Reducing calorie intake by so little is staggering considering that soft drink consumption is such a large component of consumption in Mexico. Like Denmark, the tax hurt the poor the most. Sixty per cent of revenue was from low socio-economic households and 37 per cent from households below the poverty line.
The purpose of the sugar tax is ambitious - to reduce obesity - yet campaigners for New Zealand's version of a sugar tax only want to tax soft drinks. The Danes had a much broader tax yet even they failed to achieve a reduction in obesity. Mexico has much higher soft drink consumption yet they could not achieve a reduction in obesity.
Soft drinks make up less than 4 per cent of beverage consumption in New Zealand and only 6 per cent of our sugar intake is from soft drinks. It is nonsensical to point the finger at a single ingredient of a single product for the global increase in obesity.
To use a rugby analogy, blaming soft drinks for the obesity problem is like blaming a missed penalty for losing 50-0.
The increase in obesity is as much a function of increasing incomes (and therefore food intake) and the shift away from labour intensive jobs, as it is about sugar.
Worse still, the intervention hurts the very people it is meant to help. Soft drink consumption (like tobacco and alcohol) is inelastic. The reason sugar taxes are so effective at raising revenue is because people keep buying the products regardless, so increasing the price does little to deter consumption.

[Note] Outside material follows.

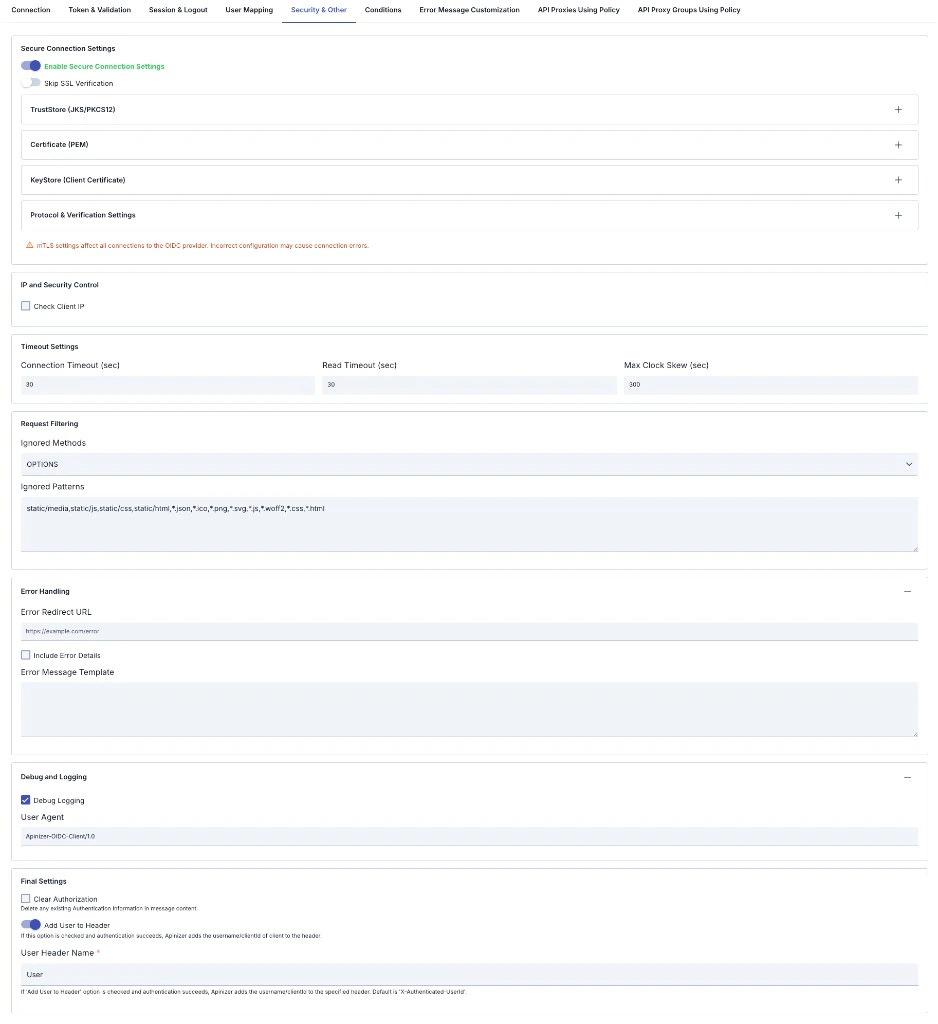The image size is (938, 1024).
Task: Check the Include Error Details option
Action: coord(25,655)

Instead, people tend to sacrifice other areas of their budget by shifting to cheaper brands or forgoing other things. Those who consume the largest quantity of soft drinks are also the least likely to give it up.

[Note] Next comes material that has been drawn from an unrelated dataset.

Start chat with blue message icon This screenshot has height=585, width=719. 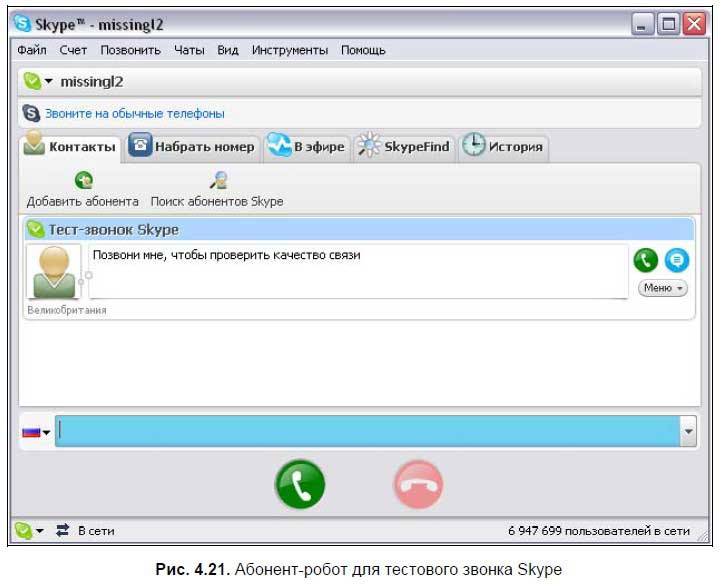(677, 260)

Sugar tax advocates often overlook substitution effects. If people give up soft drinks only to substitute that consumption with food or drinks that are as high in calories, the only winners from a sugar tax are the government's books.
There is also an issue of fairness. The sugar tax is regressive. Low earners lose the most from the tax as they consume the largest share of their income.

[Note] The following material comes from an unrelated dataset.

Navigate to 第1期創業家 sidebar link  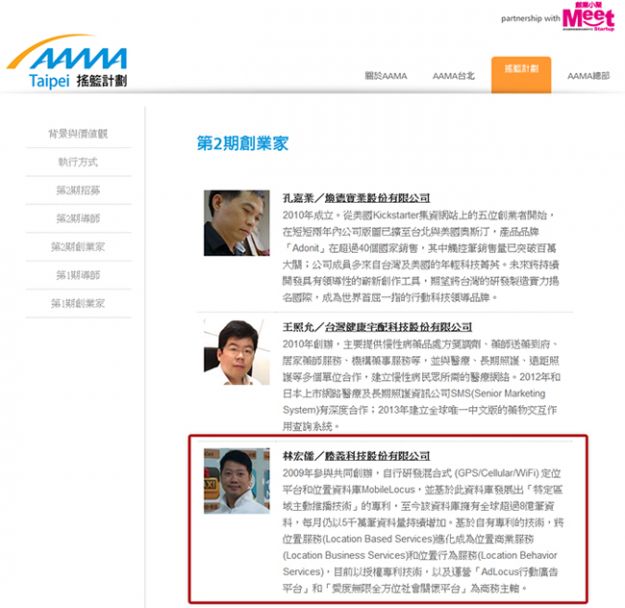78,302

Many of these advocates acknowledge that a sugar tax won't actually do much (if anything) to reduce obesity. Nevertheless they argue that a tax would "send a message".
Effectively that is saying a harmful intervention is worth it in order to fulfil a sense of moral superiority. These people seem to derive satisfaction in telling others what is "good" for them. Even worse, the key lobby groups pushing these measures are mostly taxpayer funded, despite being politically driven.
There is an abundance of health advocacy and information on what we should and should not be eating and drinking. If people still choose to consume "unhealthy" products in spite of these health warnings then what right does the Government have telling people they are making the wrong choice. I certainly do not want government bureaucrats making health decisions on my behalf.